I first encountered Claude Cooke on the internet, when he and his wife, Joyce, briefly became viral sensations. In a YouTube clip viewed more than three million times since it was posted, in 2007, they dance down a suburban Houston street to a rap song while their canary-yellow car slowly glides—driverless—between them. “Ghost Ridin’ Grandma” would have been a classic of its genre, if there were a genre of such videos. Cooke was 77 years old at the time and danced with youthful enthusiasm.

The second time I encountered Cooke, he called out of the blue to talk to me about fracking. This was a few years later, amid growing concerns about whether the use of hydraulic fracturing would lead to widespread water contamination. When something went wrong with groundwater, don’t blame the fracking, he advised—look at the cement. “If there is a problem, the issue is well integrity,” he said. It wasn’t until some weeks later that I realized the oil industry elder statesman who spoke to me in the measured sentences of an expert witness was the same guy I’d seen dancing on YouTube.

Cooke is best known for ceramic proppant, a superstrong, specklike sphere that holds open fractures created by fracking. The device, which he invented while working for Exxon in the seventies, allowed the industry to frack deeper, hotter wells. Until Cooke’s innovation, the weight of the earth would often grind up the sands then used to prop open fractures, preventing the natural gas from flowing to the surface. In 2006, a year before his YouTube fame, the Society of Petroleum Engineers unveiled its first class of fracking “legends.” Cooke was one of nine inductees. He died on January 17, at age 94, in his home on Lake Conroe.

Cooke loved the oil industry; it was part of who he was. He was born to a father who worked as a roustabout in an Arkansas oil field, and he graduated from high school amid Kilgore’s derricks. He went on to earn a PhD in physics from the University of Texas and, years later, a law degree at the University of Houston. He spent three decades as an Exxon researcher—studying proppants, fracking, well cementing, and other topics relevant to the oil industry—before pursuing a second career as an intellectual property lawyer with the firm Baker Botts.

On the wall of his office in Conroe hung a black and white photograph of Exxon and Halliburton engineers fracking a well in the Panhandle. At 21,000 feet deep, it was a record setter at the time. Cooke was one of the geniuses at research labs in Houston and Tulsa who helped the industry get better at fracking, until one day in the 2000s, when the obscure oil field technique became ubiquitous. It helped reverse years of declining U.S. energy production, becoming an elixir of youth for aging oil fields such as those in the Permian Basin. The resulting boom came with risks to the climate and environment—and Cooke saw those coming as well.
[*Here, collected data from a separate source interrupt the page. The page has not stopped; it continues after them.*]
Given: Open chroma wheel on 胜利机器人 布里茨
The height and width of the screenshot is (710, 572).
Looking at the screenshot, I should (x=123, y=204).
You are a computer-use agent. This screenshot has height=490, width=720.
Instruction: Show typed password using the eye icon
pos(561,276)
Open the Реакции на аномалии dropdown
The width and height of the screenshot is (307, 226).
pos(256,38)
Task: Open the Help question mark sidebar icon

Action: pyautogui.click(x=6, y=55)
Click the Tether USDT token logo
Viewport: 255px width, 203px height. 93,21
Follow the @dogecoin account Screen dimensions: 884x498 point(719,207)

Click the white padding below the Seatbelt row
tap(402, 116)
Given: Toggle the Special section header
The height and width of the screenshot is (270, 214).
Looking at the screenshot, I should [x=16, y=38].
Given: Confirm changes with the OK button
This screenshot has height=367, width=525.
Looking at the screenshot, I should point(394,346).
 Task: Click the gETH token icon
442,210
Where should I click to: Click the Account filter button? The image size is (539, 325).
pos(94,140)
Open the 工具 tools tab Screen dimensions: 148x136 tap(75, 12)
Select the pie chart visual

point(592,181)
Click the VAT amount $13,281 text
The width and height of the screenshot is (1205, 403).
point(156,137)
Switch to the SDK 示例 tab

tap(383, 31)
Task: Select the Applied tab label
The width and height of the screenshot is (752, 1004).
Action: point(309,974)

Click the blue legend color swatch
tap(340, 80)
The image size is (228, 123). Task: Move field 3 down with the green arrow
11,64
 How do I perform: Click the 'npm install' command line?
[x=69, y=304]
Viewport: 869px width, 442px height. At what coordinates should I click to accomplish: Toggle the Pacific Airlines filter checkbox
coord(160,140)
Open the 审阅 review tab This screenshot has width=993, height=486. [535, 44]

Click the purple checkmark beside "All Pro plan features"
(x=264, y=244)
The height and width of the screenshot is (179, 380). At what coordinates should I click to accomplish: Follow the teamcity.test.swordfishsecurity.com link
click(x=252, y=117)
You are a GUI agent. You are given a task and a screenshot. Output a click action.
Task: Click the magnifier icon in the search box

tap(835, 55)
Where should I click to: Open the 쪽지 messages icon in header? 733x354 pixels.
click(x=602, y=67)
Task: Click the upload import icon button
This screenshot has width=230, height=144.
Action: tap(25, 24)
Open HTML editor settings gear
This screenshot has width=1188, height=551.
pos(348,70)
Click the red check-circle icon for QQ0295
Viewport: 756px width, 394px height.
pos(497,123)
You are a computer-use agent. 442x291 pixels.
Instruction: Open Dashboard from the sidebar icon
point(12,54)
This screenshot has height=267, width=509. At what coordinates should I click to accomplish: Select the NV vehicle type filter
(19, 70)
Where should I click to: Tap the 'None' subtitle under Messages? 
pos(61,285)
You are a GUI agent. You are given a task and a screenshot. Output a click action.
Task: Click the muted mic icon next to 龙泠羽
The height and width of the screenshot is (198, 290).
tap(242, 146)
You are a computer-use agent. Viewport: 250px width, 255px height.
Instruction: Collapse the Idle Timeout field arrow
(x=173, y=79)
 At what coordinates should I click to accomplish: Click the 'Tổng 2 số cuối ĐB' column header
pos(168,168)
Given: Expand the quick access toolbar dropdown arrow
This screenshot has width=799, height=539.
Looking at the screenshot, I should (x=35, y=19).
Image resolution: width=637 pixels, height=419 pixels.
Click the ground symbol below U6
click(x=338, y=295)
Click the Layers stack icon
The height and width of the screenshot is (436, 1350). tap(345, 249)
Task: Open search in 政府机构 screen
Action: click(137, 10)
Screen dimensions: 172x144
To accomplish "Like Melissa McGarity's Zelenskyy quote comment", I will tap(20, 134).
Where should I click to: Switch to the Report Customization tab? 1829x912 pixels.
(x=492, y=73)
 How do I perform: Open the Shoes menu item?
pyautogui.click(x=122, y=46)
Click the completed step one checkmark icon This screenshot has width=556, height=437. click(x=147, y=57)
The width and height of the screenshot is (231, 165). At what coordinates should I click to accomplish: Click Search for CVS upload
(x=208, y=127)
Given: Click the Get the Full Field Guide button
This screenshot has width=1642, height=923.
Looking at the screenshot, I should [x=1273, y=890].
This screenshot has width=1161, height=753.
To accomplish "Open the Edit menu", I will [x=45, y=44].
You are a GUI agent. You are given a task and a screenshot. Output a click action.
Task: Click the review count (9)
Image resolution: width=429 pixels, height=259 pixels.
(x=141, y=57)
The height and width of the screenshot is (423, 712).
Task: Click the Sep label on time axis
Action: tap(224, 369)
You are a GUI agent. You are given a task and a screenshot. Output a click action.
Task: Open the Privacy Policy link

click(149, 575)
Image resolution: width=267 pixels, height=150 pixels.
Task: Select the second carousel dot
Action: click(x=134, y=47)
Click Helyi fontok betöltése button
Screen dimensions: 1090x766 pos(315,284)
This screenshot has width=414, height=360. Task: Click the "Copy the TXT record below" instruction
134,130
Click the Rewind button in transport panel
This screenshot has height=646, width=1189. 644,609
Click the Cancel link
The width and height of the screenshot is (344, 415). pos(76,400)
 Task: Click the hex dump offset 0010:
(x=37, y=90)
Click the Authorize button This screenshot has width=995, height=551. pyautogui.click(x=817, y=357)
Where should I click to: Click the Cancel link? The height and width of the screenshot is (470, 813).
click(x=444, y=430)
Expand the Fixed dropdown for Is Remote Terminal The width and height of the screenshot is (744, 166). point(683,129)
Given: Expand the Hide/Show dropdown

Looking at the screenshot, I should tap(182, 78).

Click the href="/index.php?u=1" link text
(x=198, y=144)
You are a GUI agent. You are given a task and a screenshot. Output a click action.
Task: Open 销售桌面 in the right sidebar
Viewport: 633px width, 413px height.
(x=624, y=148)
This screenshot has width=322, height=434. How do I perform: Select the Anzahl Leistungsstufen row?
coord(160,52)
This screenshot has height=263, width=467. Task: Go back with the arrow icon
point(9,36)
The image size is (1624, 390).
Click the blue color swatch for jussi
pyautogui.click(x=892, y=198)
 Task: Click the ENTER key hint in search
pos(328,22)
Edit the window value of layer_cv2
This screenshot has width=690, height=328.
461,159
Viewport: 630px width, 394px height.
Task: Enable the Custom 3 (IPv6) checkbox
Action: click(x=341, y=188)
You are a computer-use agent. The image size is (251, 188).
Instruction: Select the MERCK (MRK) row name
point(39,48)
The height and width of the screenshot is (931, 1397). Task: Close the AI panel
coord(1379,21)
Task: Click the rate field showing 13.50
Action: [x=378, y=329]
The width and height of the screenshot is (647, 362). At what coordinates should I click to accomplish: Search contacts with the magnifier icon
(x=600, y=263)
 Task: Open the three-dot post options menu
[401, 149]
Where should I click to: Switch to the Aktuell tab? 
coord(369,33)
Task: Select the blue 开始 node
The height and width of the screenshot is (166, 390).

He was clear-eyed enough to realize that the oil and gas industry had flaws it should face up to, alongside its successes. Even as the world became more polarized, he rejected the notion that someone must be either a full-throated critic of fossil fuels or a steadfast true believer. It’s a lesson he taught me more than a decade ago, and I carry it with me to this day.

In 1979, he invented a technique to address what he saw as a major industry problem: faulty cement. Called radial differential temperature logging, the tool he devised could be lowered into a well to discover cracks in cement that let gas or fluids travel upward, potentially escaping to pollute the surface. (See, for instance, the Deepwater Horizon disaster and the ongoing leaking well in Crane County.)

Unfortunately, the oil industry didn’t much care for Cooke’s invention. Companies proved reluctant to spend money seeking out faults that would require them to pay for costly repairs. Cooke unsuccessfully argued that they’d either pay for such remediation now or face much bigger costs and problems down the road. (Again, look at Deepwater Horizon and Crane County.)

Cooke moved on, continuing to pick up patents the way some collectors amass sports memorabilia. In the 2010s, he started a company with one of his grandsons to market a degradable polymer plug he had patented. It allowed oil companies to bypass the expensive step of removing plugs before a fracked well begins producing; Cooke’s plug degraded by itself. The enterprise was bought by a Japanese energy service company in 2015, and degradable polymer plugs are widely used today in the Permian Basin. Cooke was then in his mid-eighties, still actively thinking about how to make the oil industry more efficient, safer, and better.

Since his passing, I’ve been thinking about the end of that viral YouTube video. After a couple minutes of dancing, Claude turns to his wife. “So, Grandma,” he asks, “you think Luby’s is still open for lunch?” One can only hope it is.